Questa croce non può finire sottoterra
Quando padre Aristi muore nella Veglia di Pasqua del 1996, monsignor Bergoglio, allora vescovo ausiliare, scende nella cripta della Basilica dove è stato posto il corpo e mentre depone dei fiori compie un gesto quasi d’impulso. Ho preso, racconta Francesco, “la croce del rosario e l’ho staccata con un po’ di forza”. “In quel momento ho guardato il prete e ho detto: ‘Dammi la metà della tua misericordia’” e “ho sentito qualcosa di forte che mi ha dato il coraggio di farlo”. Unico testimone di quel gesto, annota la rivista, è il sacerdote sacramentino Andrés Taborda. “Ricordo che disse: “Era il mio confessore.
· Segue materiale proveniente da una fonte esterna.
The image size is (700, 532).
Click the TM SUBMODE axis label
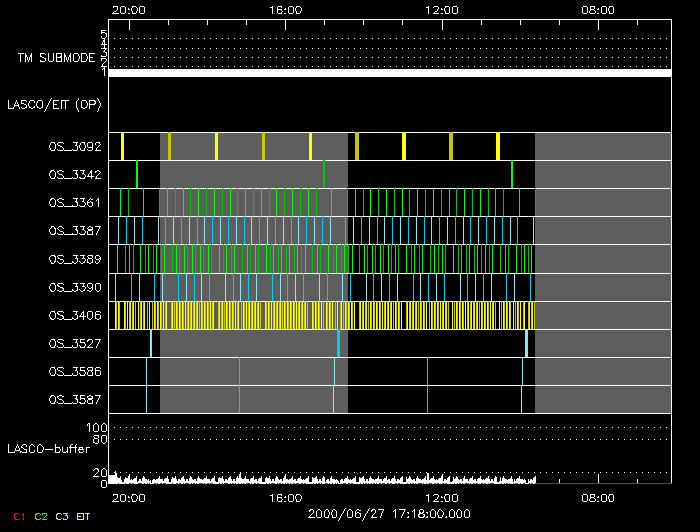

Con questo rosario in mano ha assolto molti, molti peccatori; non è possibile per lui portarlo sottoterra’”.
Il rosario nella tasca che non c’è
La rivista riporta anche l’aneddoto riferito da Diego Vidal, un laico che da anni coordina gli adoratori notturni nella basilica. Racconta: “A un congresso eucaristico, in una provincia lontana da Buenos Aires, l’allora arcivescovo mi passò accanto e gli chiesi se conosceva padre Aristi. Si fermò immediatamente e mi rispose: ‘Lo conosco? E tirò fuori il rosario del prete dal suo abito”. Da allora per il vescovo e cardinale Bergoglio, e oggi per Papa Francesco, la croce del Rosario di padre Aristi è compagna inseparabile. “L’ho messa qui, nella mia tasca”, scrive ancora. “Le camicie del Papa non hanno tasche, ma io porto sempre un piccolo sacchetto di stoffa”, e da allora fino ad oggi la mia mano va sempre qui. Sento la grazia! L’esempio di un prete misericordioso, di un prete che si avvicina alle ferite fa molto bene”.